| |

Understanding Karpenter’s Node Consolidation [EKS]: A Deep Dive

This article assumes you have already installed karpenter and it’s intent is only to describe some caveat about consolidation mechanisms especially spot-to-spot consolidation in an EKS Cluster.

As we will see, spot-to-spot consolidation ain’t an out of the box functionality and there are few things to be aware of if you want it to work as expected.

The story

Last week, I was troubleshooting some node consolidation issues in a Kubernetes cluster when I stumbled upon an intriguing error message while running kubectl describe node:

Normal  Unconsolidatable   14m (x61 over 16h)  karpenter  SpotToSpotConsolidation requires 15 cheaper instance type options than the current candidate to consolidate, got 6

One important note: by default, spot-to-spot consolidation is not enabled in Karpenter. This means that if you’re running spot instances, Karpenter won’t automatically consolidate workloads between different spot instances to optimize costs and resource usage.

This got my curiosity. In this scenario, the node pool had various instance types configured, yet Karpenter seemed reluctant to perform its consolidation magic. This sparked my curiosity to dive deeper into Karpenter’s consolidation mechanisms…

What’s Going On Under the Hood?

After some investigation, I found that this wasn’t just a random number Karpenter pulled out of thin air. The requirement for 15 cheaper instance options is actually a clever safeguard against what’s known as the “race to the bottom” scenario in spot instance pricing.

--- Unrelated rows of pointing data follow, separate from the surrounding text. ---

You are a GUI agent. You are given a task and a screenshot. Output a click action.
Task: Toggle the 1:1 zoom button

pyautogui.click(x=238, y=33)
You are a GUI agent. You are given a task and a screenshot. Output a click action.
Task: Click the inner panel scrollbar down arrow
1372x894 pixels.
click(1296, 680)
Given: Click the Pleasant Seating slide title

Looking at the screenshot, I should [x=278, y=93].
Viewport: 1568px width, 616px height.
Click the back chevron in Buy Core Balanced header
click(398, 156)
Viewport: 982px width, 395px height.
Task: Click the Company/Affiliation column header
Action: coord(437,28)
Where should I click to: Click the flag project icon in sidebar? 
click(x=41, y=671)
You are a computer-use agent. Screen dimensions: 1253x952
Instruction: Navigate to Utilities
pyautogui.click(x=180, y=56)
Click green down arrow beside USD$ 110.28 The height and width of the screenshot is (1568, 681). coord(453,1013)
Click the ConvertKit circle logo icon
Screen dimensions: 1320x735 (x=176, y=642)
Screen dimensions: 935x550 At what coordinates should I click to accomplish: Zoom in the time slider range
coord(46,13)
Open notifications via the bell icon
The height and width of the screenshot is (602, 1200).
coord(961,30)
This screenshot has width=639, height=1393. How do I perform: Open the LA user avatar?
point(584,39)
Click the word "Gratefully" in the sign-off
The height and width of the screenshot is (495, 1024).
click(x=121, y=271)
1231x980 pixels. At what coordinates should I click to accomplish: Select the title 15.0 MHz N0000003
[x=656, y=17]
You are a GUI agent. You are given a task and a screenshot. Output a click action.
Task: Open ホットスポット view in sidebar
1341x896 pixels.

Think of it this way: imagine you’re trying to find the cheapest apartment in a city, but you keep moving every time you find a slightly cheaper one. Eventually, you might end up in a place that’s not really suitable for your needs. Karpenter prevents this by requiring a decent number of alternative options before making a move.

Understanding Single Node vs. Multi-Node Consolidation

Here’s where it gets interesting:

  • For single node consolidation (1:1), Karpenter needs those 15 cheaper options
  • For multi-node consolidation (many:1), this requirement doesn’t apply

Why? Because when you’re consolidating multiple nodes into one, you’re already achieving significant cost savings through better resource utilization, regardless of the instance type price.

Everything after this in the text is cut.